The moral of the story is to respect those that came before you and don't leave the old ways to die. The story of the main character is just a vehicle (oy, a pun) to deliver to the audience that point and is otherwise inconsequential.
I saw the movie on a digital projector, and it was absolutely breath-taking. The only thing cartoony were the characters, but everything else looks so damned life-like. You could swear you were watching real-life claymation. But better than Aardman's Chevron commercials.
That said, this is almost guaranteedl to be an ugly DVD. There are so many dynamic scenes of the enormous crowds speck-sized characters at the raceways that I was imagining the compression headache it will be to squeeze it onto a disc. This is absolutely the first movie I know will only be worth watching on the new HD disc format, either HD-DVD or Blu-ray, whichever Buena Vista winds up supporting.
The real story is hidden behind a pretty lackluster and cliched by-the-books "facade-story" but the absolute charm of its questionable theming makes this movie impossible to not enjoy. Highly recommended. And highly-recommended to catch a digital showing. And as always, stay through the credits.
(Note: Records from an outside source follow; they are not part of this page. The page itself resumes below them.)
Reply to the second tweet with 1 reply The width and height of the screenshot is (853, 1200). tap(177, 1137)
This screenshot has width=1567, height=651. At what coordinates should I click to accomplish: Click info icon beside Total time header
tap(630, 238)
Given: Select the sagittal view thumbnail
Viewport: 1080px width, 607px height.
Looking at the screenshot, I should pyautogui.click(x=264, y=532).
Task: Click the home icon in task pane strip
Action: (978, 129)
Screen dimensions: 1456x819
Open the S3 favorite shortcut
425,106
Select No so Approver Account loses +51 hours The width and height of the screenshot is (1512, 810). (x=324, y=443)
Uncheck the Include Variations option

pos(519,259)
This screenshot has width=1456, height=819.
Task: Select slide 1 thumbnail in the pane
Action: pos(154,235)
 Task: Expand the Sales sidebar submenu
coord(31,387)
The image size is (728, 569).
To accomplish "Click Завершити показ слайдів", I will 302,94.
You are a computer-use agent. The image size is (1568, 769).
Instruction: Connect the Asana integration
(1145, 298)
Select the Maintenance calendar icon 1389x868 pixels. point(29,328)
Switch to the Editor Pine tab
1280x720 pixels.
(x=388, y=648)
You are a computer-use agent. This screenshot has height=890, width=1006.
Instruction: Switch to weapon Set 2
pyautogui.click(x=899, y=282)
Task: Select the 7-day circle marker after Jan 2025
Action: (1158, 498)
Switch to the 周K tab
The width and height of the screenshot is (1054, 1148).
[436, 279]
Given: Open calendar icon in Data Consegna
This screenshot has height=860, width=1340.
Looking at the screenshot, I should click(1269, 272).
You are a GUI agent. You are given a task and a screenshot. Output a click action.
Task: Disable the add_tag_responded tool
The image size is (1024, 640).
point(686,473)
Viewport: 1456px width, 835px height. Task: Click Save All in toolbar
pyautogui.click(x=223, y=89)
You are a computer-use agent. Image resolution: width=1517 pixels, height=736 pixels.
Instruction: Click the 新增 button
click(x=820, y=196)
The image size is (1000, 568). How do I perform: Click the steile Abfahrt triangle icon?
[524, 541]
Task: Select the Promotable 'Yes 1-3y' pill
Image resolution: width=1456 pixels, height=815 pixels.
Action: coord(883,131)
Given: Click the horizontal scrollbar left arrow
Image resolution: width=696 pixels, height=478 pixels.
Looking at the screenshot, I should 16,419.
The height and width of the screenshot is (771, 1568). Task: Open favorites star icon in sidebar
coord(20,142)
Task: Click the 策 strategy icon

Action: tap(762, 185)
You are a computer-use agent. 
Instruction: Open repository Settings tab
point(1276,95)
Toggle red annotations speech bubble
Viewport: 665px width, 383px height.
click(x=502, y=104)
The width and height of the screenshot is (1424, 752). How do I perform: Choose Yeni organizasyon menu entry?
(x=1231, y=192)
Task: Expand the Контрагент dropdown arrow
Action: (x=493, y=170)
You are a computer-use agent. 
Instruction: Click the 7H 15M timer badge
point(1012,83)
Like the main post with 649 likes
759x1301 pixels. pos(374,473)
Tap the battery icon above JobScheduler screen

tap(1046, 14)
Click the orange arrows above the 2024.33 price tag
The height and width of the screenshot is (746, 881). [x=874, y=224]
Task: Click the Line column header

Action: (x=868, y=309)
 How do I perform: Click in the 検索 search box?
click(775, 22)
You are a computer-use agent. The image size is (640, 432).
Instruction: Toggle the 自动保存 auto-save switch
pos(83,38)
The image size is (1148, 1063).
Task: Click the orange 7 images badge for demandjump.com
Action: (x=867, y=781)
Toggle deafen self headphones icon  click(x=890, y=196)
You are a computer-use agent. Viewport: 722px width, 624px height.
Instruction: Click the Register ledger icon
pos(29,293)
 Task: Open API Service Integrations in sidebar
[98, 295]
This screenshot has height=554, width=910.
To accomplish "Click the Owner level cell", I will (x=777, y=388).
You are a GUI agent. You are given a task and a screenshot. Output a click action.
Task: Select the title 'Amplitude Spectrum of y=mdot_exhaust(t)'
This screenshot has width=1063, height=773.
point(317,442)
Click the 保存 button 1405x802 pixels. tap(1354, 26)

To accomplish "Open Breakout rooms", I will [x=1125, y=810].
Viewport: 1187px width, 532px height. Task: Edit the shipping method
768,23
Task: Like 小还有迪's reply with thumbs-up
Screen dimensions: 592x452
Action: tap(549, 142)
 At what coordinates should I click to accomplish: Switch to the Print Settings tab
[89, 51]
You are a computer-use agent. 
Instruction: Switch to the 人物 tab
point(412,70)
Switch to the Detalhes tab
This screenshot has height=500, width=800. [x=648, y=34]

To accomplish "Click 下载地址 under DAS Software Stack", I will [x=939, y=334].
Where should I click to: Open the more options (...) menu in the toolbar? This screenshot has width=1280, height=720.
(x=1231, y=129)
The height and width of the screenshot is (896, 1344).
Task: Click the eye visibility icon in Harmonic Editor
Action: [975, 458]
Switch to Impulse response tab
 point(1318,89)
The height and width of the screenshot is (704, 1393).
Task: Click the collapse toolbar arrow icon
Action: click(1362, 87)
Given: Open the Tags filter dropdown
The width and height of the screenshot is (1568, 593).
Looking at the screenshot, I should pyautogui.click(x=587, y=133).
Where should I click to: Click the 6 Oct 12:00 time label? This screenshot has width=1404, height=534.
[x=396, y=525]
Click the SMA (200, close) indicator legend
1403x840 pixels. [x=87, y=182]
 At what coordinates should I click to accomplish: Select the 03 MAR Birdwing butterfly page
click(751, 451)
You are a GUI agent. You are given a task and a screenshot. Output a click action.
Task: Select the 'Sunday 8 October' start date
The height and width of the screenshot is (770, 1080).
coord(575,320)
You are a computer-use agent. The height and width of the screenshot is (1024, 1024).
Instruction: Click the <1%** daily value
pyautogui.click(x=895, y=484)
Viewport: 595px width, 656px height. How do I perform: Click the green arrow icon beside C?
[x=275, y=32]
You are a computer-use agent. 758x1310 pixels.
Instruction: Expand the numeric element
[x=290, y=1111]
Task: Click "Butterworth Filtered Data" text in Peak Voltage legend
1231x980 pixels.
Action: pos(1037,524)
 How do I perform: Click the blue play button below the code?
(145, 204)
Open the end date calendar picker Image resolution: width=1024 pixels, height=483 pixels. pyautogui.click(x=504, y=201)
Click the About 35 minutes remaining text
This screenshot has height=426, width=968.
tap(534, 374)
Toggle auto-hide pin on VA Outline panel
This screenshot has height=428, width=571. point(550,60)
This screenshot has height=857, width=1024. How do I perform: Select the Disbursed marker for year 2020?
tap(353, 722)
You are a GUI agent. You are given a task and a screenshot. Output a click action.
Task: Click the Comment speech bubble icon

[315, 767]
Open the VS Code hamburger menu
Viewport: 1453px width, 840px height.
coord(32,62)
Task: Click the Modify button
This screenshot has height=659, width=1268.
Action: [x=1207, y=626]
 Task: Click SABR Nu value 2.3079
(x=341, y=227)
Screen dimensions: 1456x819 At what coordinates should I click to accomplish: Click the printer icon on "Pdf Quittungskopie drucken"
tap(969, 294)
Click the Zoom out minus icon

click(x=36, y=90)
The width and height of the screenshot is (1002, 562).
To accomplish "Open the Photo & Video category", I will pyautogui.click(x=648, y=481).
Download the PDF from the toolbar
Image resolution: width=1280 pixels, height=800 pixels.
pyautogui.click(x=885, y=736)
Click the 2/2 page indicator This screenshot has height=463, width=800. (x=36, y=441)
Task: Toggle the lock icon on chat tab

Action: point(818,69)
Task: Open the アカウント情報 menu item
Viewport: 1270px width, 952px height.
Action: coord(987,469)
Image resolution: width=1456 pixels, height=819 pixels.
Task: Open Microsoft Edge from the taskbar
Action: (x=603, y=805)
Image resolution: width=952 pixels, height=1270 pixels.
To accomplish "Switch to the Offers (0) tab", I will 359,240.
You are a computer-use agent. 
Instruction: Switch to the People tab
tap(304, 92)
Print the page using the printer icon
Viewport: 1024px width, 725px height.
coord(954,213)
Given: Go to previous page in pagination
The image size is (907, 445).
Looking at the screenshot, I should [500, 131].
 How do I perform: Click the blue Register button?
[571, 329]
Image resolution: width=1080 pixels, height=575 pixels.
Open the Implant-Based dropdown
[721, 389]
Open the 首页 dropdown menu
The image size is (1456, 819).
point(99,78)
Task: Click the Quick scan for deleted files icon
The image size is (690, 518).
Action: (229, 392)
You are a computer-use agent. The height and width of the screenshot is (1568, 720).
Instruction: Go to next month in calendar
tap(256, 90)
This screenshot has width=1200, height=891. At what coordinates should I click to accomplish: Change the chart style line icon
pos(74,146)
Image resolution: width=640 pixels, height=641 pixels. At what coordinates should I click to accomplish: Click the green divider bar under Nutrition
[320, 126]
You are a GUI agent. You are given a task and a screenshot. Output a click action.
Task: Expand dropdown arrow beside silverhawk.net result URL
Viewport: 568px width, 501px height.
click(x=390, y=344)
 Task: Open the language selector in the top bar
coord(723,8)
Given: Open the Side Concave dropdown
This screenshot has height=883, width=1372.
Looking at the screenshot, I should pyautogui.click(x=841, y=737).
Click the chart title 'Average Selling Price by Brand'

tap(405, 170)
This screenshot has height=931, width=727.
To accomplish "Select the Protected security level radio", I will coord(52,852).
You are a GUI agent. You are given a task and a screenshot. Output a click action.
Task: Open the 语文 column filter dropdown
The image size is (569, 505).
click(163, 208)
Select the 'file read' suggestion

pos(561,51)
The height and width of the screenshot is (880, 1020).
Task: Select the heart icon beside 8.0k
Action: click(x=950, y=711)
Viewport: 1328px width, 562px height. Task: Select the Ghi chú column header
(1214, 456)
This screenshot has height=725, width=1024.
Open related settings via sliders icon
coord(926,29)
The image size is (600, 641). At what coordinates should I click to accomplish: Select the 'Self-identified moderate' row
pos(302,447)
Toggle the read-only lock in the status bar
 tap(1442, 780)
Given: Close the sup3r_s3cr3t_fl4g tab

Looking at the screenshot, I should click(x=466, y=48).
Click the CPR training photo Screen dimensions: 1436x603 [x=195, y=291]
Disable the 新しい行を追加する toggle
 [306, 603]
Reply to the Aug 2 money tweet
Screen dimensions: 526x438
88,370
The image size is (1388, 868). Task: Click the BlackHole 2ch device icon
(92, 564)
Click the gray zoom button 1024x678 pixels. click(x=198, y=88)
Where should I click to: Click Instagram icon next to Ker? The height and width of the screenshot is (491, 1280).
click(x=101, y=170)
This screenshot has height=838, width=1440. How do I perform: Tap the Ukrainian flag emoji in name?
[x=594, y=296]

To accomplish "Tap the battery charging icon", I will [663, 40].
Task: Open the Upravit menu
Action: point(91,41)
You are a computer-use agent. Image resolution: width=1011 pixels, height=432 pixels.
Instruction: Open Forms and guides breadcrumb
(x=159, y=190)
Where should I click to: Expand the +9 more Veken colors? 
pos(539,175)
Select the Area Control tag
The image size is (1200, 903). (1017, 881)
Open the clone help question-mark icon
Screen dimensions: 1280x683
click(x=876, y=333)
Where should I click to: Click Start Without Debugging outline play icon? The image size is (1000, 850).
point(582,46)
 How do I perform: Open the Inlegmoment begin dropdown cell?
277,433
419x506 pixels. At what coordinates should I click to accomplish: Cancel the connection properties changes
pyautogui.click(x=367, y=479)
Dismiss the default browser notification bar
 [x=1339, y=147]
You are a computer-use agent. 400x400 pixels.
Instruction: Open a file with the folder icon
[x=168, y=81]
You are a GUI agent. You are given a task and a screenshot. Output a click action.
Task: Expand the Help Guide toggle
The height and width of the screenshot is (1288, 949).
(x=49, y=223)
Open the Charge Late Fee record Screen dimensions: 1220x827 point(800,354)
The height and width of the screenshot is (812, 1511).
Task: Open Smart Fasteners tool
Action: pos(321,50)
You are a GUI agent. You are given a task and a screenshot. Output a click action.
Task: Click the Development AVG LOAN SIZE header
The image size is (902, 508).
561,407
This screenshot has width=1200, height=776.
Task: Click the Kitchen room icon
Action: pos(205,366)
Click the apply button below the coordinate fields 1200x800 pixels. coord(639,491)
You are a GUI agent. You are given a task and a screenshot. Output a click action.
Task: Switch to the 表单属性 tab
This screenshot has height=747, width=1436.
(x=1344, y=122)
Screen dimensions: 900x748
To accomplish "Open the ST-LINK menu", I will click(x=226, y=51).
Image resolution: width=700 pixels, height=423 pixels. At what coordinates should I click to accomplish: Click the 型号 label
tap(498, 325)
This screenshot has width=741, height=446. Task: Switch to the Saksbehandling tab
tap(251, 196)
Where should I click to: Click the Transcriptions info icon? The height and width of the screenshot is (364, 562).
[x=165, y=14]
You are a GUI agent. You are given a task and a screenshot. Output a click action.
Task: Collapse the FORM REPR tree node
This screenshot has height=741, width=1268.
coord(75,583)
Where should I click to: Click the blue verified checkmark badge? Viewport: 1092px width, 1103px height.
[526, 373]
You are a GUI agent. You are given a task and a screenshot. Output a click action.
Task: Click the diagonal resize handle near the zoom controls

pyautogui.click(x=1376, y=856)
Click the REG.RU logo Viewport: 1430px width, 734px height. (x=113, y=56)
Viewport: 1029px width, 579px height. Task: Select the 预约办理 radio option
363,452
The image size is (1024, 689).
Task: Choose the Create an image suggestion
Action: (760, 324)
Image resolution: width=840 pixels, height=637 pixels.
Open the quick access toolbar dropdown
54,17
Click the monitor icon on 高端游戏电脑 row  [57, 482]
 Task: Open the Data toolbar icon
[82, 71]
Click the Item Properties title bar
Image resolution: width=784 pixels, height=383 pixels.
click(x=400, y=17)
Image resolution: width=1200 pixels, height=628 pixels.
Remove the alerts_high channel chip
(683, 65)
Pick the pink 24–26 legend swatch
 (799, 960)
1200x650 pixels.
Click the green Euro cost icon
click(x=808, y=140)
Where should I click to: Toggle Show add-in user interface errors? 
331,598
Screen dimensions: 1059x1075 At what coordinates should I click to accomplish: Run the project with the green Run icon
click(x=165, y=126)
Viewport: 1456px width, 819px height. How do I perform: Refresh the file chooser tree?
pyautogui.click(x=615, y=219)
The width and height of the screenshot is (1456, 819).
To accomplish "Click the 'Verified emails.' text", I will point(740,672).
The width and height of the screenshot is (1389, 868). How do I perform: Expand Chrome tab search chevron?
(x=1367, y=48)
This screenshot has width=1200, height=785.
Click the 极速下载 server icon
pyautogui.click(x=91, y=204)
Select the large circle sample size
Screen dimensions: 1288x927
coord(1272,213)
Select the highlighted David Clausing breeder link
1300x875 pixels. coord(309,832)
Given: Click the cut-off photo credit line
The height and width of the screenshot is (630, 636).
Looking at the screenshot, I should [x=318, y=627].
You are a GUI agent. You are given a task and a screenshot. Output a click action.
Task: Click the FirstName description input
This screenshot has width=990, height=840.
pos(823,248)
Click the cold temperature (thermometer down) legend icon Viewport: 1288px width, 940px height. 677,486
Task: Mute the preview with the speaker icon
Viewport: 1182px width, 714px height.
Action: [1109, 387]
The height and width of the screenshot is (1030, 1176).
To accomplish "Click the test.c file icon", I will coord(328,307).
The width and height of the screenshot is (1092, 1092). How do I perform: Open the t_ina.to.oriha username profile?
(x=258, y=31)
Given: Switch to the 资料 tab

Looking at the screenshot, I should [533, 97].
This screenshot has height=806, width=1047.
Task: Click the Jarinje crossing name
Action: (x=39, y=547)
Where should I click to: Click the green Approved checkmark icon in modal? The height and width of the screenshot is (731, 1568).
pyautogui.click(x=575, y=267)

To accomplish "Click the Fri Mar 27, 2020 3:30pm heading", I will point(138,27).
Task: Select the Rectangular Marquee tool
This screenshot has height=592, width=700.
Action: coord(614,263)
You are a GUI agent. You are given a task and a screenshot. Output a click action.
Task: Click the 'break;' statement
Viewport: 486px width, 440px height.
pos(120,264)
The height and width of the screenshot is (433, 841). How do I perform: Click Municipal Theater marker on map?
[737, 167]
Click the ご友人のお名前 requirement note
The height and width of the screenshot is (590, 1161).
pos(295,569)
Did that teaser trailer really say 2007? That's not long enough! Holy shit, I'm scared for the production team. They've already shown a teaser the next Pixar film "Ratatouille" which seems to be a rat who craves to eat gourmet French food instead of garbage. In so many words. This teaser and the short film "One Man Band" which preceeded the feature show incredible strides in capturing the nuance of not only facial but also body expression.